=== Provided entries ===
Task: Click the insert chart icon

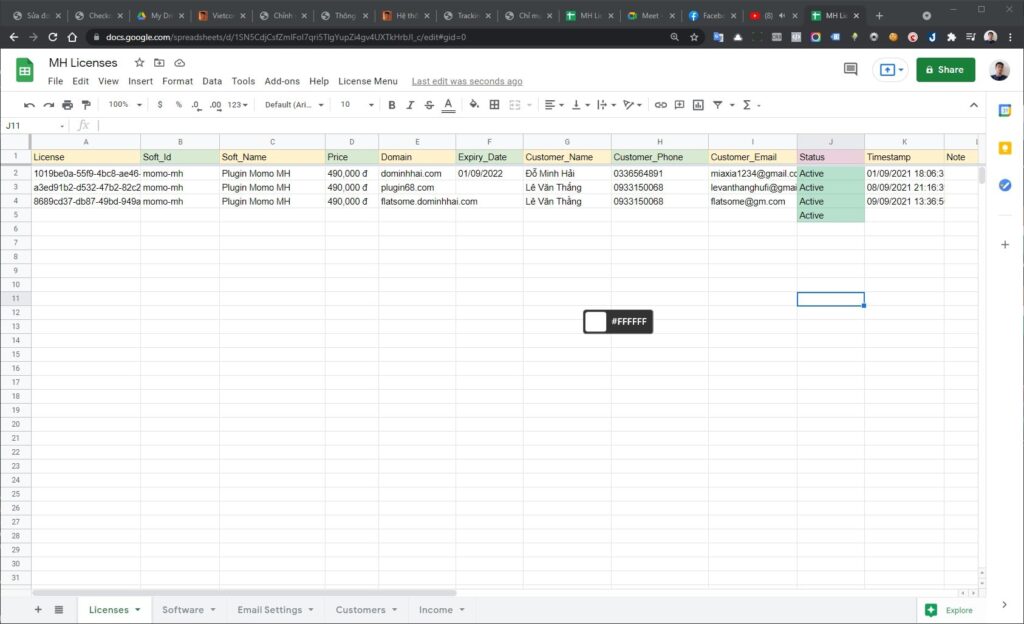Action: (698, 105)
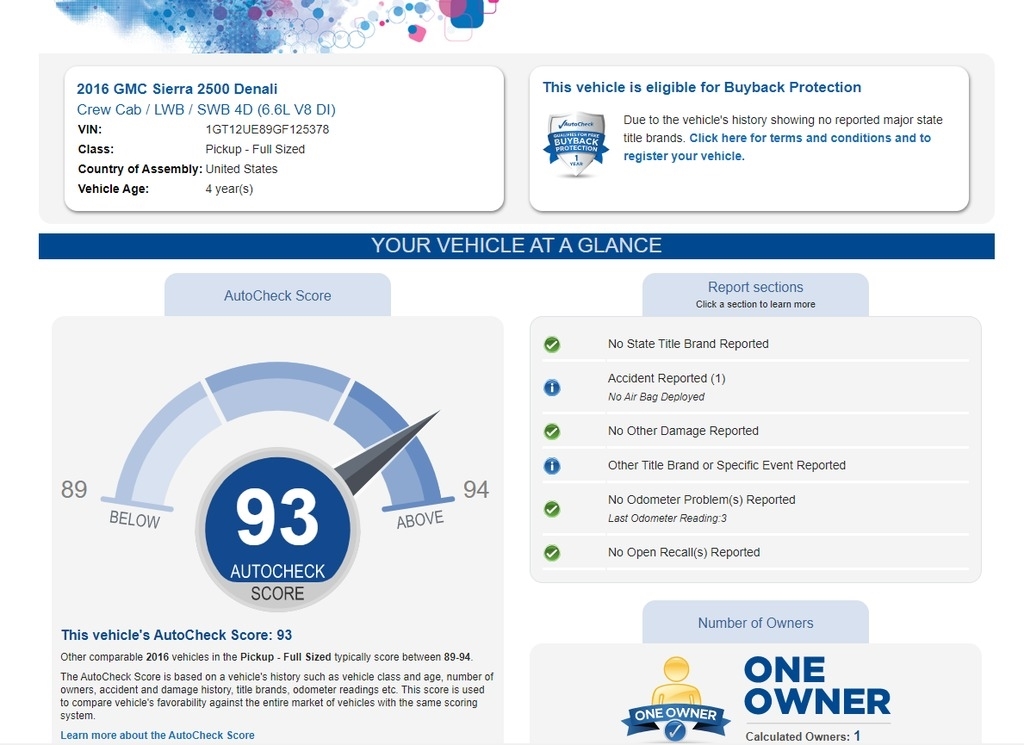Click the Number of Owners header
The width and height of the screenshot is (1024, 745).
755,623
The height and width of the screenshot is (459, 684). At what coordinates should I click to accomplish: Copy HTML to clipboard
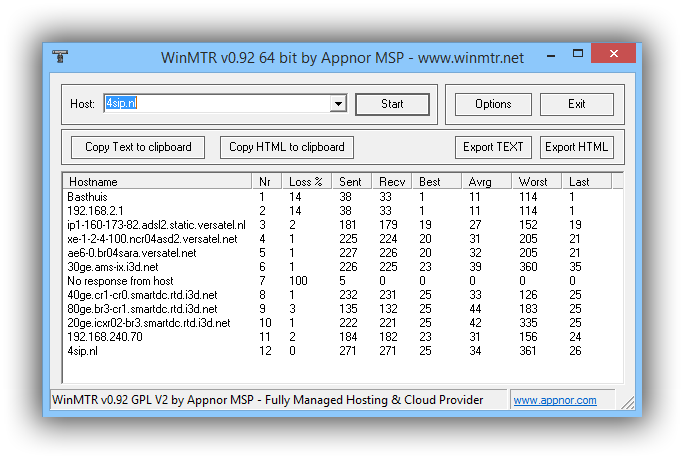coord(287,147)
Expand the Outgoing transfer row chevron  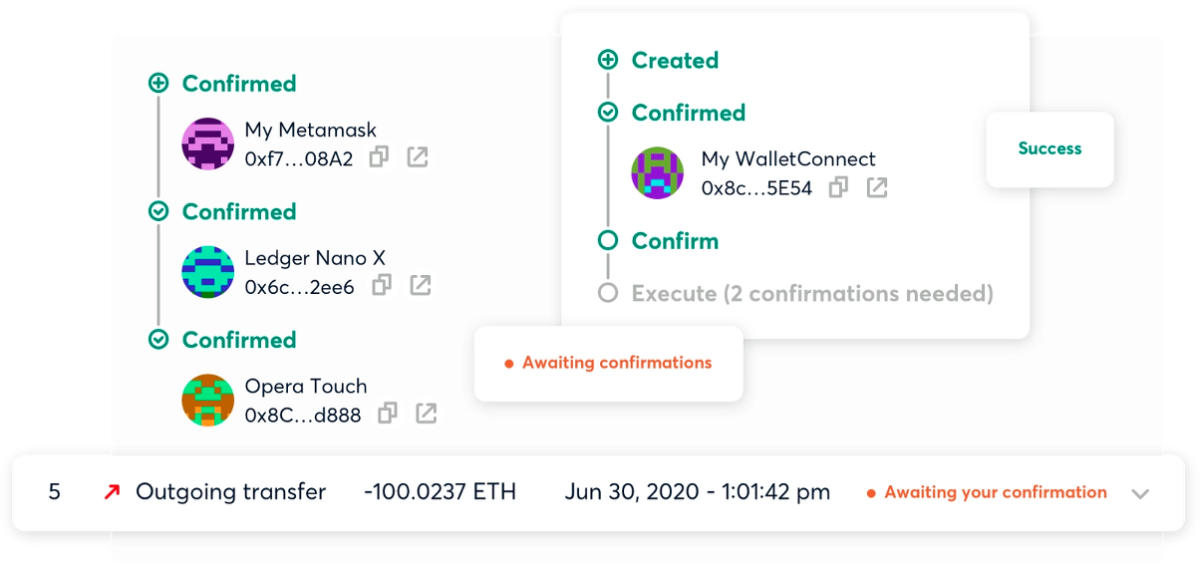[x=1140, y=494]
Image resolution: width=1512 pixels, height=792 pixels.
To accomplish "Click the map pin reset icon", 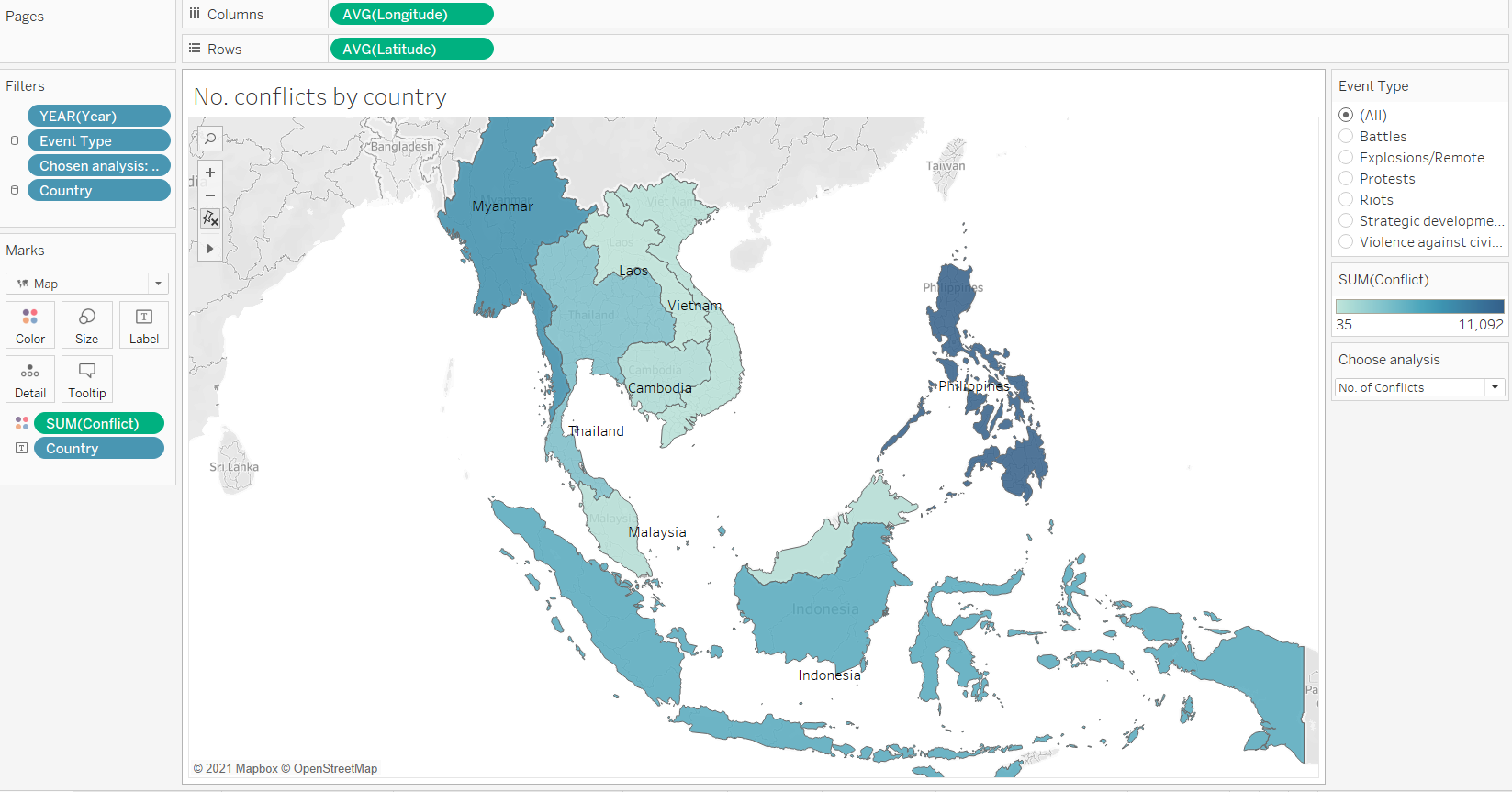I will [x=210, y=218].
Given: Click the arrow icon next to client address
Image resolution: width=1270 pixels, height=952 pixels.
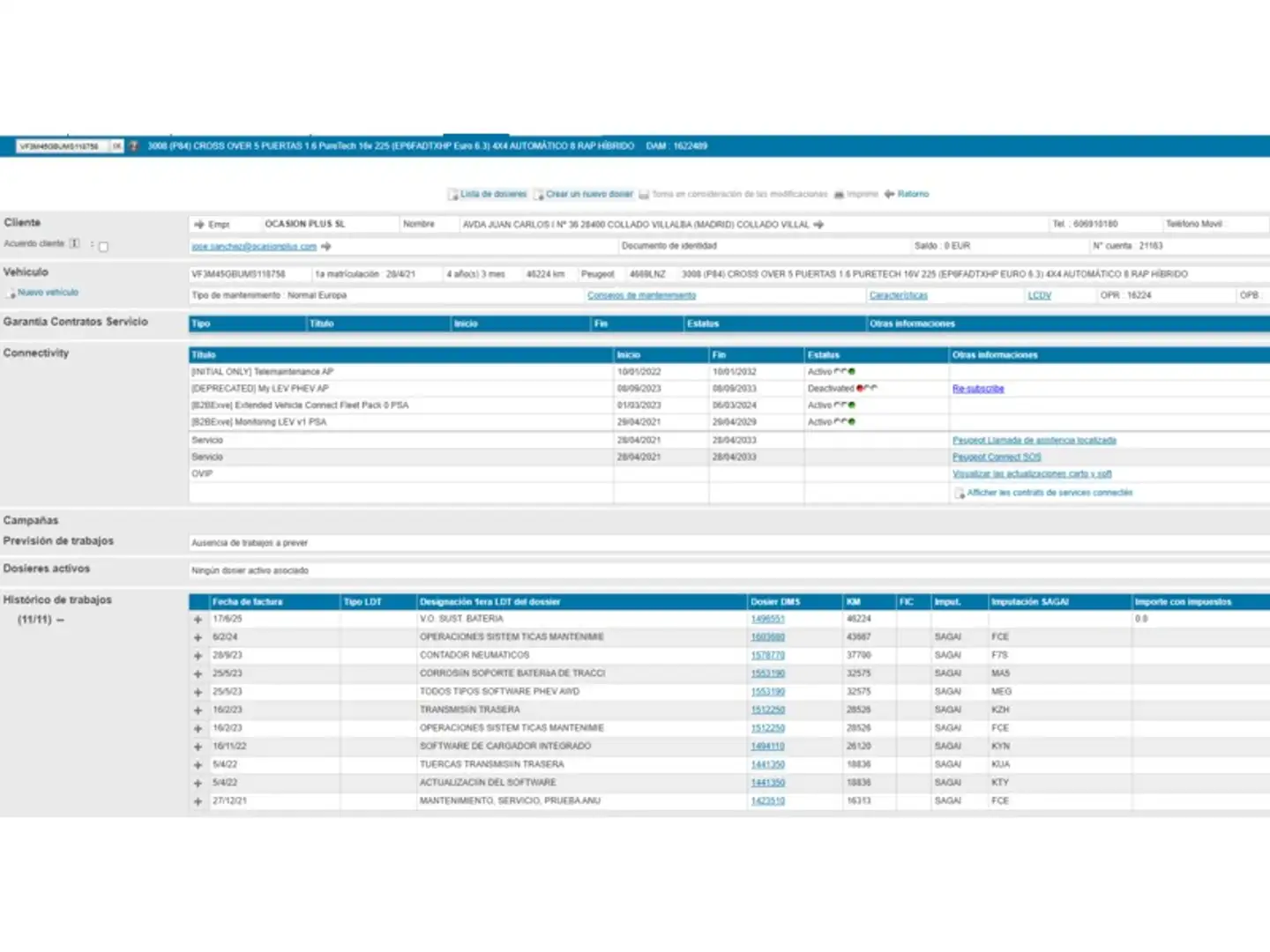Looking at the screenshot, I should pos(818,225).
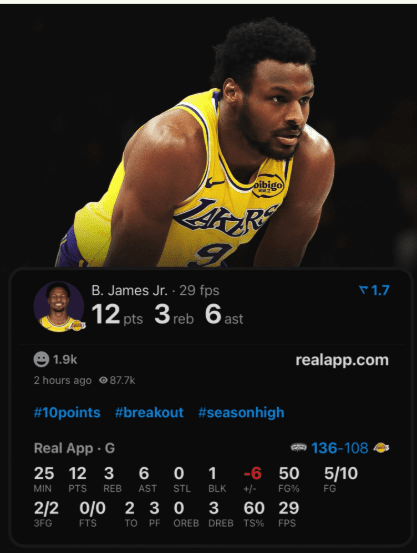This screenshot has height=553, width=417.
Task: Open the #breakout hashtag
Action: pos(149,412)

=== Given exercise ===
Please copy out the entries exactly, starting with the line that contains "Given: Click the" and going on through the last line of the entries. Leave out the pictures.

=== Exercise result ===
Given: Click the arrow icon next to client address
Image resolution: width=1270 pixels, height=952 pixels.
Looking at the screenshot, I should pos(818,225).
This screenshot has height=553, width=417.
Task: Open the #breakout hashtag
Action: pos(149,412)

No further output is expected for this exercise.